**INSTRUCTIONS FOR THE TASK:**
What is needed is the number of lines in the data below that include "will", stated by itself.

Dataset entries:
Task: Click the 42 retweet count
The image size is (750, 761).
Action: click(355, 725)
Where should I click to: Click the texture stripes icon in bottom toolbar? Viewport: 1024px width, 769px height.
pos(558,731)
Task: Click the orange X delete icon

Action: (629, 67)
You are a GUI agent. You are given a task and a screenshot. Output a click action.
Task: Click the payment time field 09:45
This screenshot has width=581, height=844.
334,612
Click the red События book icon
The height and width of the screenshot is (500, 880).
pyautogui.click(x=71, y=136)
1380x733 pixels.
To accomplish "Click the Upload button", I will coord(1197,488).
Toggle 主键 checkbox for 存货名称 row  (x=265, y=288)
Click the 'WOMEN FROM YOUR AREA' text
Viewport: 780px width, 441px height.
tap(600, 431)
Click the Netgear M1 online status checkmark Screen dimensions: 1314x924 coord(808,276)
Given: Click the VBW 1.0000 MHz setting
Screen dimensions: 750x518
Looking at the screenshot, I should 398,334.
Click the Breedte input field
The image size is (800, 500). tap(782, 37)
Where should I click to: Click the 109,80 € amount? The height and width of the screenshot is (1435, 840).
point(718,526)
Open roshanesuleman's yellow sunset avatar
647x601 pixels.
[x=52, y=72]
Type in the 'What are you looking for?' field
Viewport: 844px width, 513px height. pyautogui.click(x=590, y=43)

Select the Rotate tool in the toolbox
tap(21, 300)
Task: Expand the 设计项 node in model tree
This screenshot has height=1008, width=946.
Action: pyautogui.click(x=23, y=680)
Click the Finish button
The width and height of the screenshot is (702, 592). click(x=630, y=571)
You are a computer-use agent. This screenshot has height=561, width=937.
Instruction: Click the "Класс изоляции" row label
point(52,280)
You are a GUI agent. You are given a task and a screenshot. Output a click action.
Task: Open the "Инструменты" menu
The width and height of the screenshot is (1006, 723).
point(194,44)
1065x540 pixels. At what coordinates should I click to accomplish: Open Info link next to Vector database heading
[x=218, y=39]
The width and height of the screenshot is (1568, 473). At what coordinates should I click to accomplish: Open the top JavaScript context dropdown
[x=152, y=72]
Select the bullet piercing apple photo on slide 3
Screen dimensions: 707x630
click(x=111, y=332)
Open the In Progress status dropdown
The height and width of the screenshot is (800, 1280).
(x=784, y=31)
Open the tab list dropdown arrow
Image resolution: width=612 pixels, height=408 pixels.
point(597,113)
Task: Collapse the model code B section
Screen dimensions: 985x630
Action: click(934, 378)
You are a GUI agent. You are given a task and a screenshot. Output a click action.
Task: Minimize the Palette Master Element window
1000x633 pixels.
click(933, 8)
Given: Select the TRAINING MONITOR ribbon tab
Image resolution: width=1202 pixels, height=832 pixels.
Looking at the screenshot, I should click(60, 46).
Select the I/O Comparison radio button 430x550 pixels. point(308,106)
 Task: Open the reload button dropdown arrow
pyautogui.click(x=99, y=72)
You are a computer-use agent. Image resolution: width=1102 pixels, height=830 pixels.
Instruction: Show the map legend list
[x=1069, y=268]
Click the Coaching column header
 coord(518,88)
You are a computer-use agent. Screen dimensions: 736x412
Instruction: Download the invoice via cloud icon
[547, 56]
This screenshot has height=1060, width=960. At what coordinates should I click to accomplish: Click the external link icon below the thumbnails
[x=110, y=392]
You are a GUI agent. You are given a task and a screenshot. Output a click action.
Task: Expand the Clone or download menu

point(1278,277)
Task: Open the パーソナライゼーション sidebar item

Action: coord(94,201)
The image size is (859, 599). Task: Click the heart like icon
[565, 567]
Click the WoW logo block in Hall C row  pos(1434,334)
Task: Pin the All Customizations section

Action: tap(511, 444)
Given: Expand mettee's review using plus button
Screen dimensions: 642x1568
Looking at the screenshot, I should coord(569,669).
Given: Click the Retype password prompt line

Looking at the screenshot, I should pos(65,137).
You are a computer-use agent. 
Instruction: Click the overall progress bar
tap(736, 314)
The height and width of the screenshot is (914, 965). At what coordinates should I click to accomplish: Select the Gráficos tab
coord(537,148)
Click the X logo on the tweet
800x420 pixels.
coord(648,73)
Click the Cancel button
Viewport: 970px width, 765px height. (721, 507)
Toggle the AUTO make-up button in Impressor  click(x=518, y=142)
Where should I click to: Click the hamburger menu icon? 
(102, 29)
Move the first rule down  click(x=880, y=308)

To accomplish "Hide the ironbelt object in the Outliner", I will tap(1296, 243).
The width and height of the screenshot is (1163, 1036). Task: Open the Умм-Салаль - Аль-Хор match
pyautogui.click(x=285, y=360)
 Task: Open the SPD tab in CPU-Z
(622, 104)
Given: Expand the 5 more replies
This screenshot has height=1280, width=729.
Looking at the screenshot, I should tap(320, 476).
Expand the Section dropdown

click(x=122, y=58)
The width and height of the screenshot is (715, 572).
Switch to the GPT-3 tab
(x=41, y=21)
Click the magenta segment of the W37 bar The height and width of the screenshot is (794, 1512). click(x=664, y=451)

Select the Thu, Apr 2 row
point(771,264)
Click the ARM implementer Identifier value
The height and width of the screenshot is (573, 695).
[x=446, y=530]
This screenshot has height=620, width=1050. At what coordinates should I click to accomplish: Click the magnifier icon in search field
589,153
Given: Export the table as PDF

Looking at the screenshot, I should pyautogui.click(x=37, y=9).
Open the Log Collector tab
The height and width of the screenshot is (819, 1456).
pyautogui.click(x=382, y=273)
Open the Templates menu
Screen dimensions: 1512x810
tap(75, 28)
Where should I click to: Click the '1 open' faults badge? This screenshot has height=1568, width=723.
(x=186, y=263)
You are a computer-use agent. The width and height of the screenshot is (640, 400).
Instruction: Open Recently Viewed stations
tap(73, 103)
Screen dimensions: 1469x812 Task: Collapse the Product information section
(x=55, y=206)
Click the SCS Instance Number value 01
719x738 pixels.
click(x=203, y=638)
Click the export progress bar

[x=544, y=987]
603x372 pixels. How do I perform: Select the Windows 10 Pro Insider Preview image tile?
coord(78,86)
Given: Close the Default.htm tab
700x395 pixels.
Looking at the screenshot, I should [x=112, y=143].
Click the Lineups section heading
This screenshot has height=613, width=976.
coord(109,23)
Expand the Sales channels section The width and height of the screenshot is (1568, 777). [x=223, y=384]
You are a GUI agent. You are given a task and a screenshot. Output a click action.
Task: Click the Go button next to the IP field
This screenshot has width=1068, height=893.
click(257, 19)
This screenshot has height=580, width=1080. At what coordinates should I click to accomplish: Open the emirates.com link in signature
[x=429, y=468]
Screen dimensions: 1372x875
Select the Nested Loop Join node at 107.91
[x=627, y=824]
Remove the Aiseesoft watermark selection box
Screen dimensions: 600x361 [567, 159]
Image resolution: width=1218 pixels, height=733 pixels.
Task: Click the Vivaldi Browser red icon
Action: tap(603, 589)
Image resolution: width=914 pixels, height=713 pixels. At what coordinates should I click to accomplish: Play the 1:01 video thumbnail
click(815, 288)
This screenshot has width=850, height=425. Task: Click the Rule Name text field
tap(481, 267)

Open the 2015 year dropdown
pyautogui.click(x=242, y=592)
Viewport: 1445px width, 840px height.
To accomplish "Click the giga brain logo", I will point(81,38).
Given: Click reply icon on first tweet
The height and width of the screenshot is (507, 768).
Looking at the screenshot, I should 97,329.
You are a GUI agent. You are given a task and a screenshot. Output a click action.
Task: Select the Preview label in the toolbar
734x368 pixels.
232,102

**ANSWER BOX:**
3